-------- Passage shown --------

OpenAI Realtime
Overview
The OpenAIRealtimeLLMService implements OpenAI's low-latency WebSocket API for bidirectional audio and text. Unlike standard LLM services, it handles audio input/output directly, significantly reducing conversational latency by bypassing traditional STT/TTS loops.
Installation
To use OpenAI Realtime, install the required dependencies:
pip install "piopiy-ai[openai]"
Prerequisites
- An OpenAI API key with access to Realtime models (Get yours here).
- Set your API key in your environment:
export OPENAI_API_KEY="your_api_key_here"
Configuration
OpenAIRealtimeLLMService Parameters
| Parameter | Type | Default | Description |
|---|---|---|---|
api_key | str | Required | Your OpenAI API key. |
model | str | "gpt-4o-realtime-preview" | Realtime model ID. |
base_url | str | "wss://api.openai.com/v1/realtime" | WebSocket endpoint. |
session_properties | SessionProperties | None | Initial session configuration. |
SessionProperties
Includes settings for voice selection, modalities, turn detection, and instructions.

--------

Exercise details
Can you continue the OpenAI Realtime service documentation from the point where it stops?

-------- Data for review --------

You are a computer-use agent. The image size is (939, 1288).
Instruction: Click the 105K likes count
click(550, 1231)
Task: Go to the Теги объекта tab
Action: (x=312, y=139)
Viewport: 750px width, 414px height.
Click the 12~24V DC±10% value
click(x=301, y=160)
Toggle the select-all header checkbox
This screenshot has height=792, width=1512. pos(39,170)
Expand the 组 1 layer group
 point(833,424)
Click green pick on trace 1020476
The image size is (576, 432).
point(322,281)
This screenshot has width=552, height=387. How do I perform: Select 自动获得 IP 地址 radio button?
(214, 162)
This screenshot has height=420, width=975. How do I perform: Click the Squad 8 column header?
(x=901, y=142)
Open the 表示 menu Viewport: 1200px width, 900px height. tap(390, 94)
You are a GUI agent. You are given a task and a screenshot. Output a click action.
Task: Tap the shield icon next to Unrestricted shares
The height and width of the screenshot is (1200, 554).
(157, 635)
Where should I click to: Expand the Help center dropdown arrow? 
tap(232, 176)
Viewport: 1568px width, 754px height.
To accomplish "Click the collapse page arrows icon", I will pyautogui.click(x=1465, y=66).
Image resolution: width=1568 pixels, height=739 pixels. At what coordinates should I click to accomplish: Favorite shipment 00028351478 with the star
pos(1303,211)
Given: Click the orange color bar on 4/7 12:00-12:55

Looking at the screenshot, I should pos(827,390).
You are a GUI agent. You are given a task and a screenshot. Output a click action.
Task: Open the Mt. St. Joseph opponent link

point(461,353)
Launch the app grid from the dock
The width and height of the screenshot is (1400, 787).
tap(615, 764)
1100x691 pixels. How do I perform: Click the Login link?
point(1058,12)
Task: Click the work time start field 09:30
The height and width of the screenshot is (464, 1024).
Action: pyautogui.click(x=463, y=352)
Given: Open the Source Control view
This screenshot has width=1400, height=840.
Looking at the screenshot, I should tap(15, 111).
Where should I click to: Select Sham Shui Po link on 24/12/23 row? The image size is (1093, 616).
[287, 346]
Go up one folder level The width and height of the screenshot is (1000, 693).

--------

Reply
Usage
Basic Setup
import os
from piopiy.services.openai.realtime.llm import OpenAIRealtimeLLMService
llm = OpenAIRealtimeLLMService(
api_key=os.getenv("OPENAI_API_KEY"),
model="gpt-4o-realtime-preview"
)
Notes
- End-to-End Latency: This service provides the fastest possible "Time to First Word" by using a single persistent WebSocket for both listening and speaking.
- Modalities: You can configure the model to output
audio,text, or both. - Interruption: Built-in support for server-side turn detection and interruption handling.